In our previous article, we solved the equation $(3x - 4)^{\frac{2}{5}} = 4$. We broke down the solution into three steps: isolating the variable, simplifying the equation, and solving for $x$. We found that the original equation has no solution. In this article, we will answer some frequently asked questions about the solution.

Q: What is the fractional exponent in the equation?

A: The fractional exponent in the equation is $\frac{2}{5}$. This means that the base $(3x - 4)$ is raised to the power of $\frac{2}{5}$.

Q: Why did we raise both sides of the equation to the power of $\frac{5}{2}$?

A: We raised both sides of the equation to the power of $\frac{5}{2}$ to get rid of the fractional exponent. This is because the reciprocal of the exponent $\frac{2}{5}$ is $\frac{5}{2}$.

Q: What is the property of exponents that we used to simplify the left-hand side of the equation?

A: The property of exponents that we used to simplify the left-hand side of the equation is $a^m \cdot a^n = a^{m+n}$.

Q: Why did we multiply both sides of the equation by $(3x - 4)^{-\frac{5}{2}}$?

A: We multiplied both sides of the equation by $(3x - 4)^{-\frac{5}{2}}$ to get rid of the fraction on the right-hand side.

Q: What is the property of exponents that we used to simplify the right-hand side of the equation?

A: The property of exponents that we used to simplify the right-hand side of the equation is $a^m = a^n$ if and only if $m = n$.

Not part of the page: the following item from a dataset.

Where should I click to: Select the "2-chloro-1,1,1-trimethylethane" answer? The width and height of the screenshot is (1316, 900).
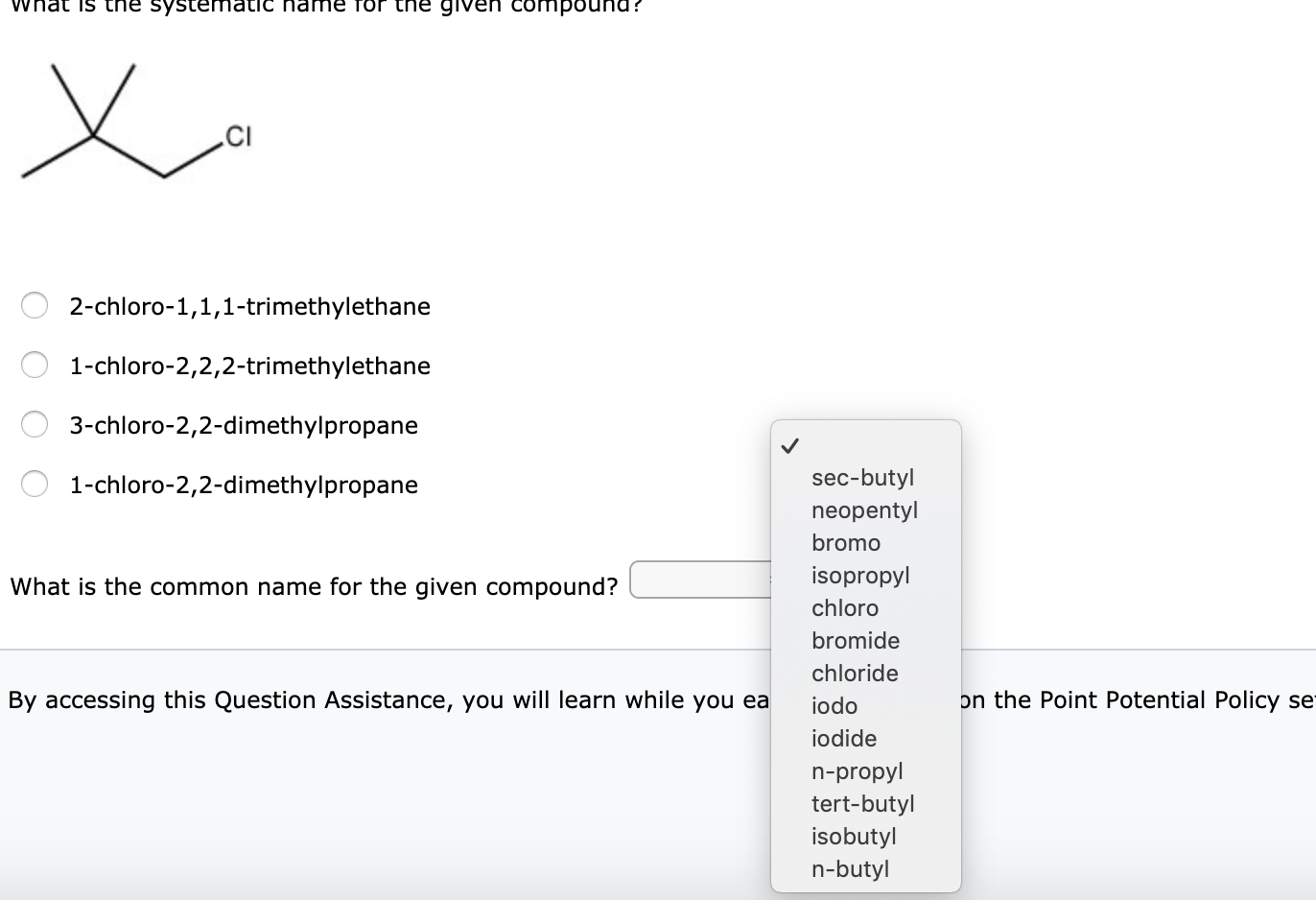(35, 305)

Q: Why did we find that the original equation has no solution?

A: We found that the original equation has no solution because the equation $(3x - 4)^{\frac{9}{10} - \frac{5}{2}} = 4$ is a contradiction.

Q: What is the final answer to the equation?

A: The final answer to the equation is $\boxed{No solution}$.

Common Mistakes

• Not isolating the variable before simplifying the equation.
• Not using the correct property of exponents to simplify the equation.
• Not checking for contradictions before solving for $x$.

Tips and Tricks

• Always isolate the variable before simplifying the equation.
• Use the correct property of exponents to simplify the equation.
• Check for contradictions before solving for $x$.

Conclusion

In this article, we answered some frequently asked questions about the solution to the equation $(3x - 4)^{\frac{2}{5}} = 4$. We covered topics such as fractional exponents, properties of exponents, and common mistakes. We hope that this article has been helpful in understanding the solution to the equation.